Social work application? Reading study after study of new research, medications, and hypothesis on human behavior in order to better serve clients. Right up my clinical social work alley.
- Research Design
As it turns out, I haven't actually had this class yet. We'll meet every Wednesday night for three hours. The prof is my academic adviser, who's a sweetheart, but relatively new to the teaching portion of our social work department. However, I'm confident that she'll be amazing. Research design is the practical, hands-on side of stats, where we'll really be working on decoding (and possibly conducting?) some research in order to better understand the process and validity of findings and such.
- Core 300
Oh, the COR program. Core 100 is Spring Arbor's freshman orientation type class. I opted out of Core 200 because of my Spanish minor (and because I have NO wiggle room in my schedule for fun stuff beyond a one credit here and there, which I prefer to think of as nap breaks in semesters instead of holes to fill). Core 300 is officially entitled "Christian Faith: It's Practices," but it's always just referred to as Core 3. The class is up to a lot of interpretation based on the professor that teaches it, but all center around faith formation and personal faith development.
Ever since hearing Dr. Laura talk at a chapel last spring, I've had the desire to figure out a way to take one of her classes. However, she's a youth/camping/general ministry prof...not exactly room in my schedule. When I found out she taught Core 3, it was one of the first classes I plugged in because I knew I was going to find a way to take it. She's just the kind of person that you want to be around and soak up their wisdom. I have so much respect for her and am looking forward to listening to her lecture and talk with us.

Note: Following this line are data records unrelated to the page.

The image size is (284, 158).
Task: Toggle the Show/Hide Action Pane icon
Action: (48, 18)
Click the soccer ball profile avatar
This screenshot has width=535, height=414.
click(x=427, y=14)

(Also, one of our assignments is to take a bible, journal, and food with us to someplace completely quiet or isolated in nature and hang out there for three or four hours and just practice listening for God. This is so right up my alley!)
So that's what my semester is going to look like from an academic perspective. Honestly, this will probably be the most challenging semester of my entire academic career. I'm excited for the challenge, anxious for the work load, and basically just all around ready to give it my all and see what God does on campus and in my life this semester.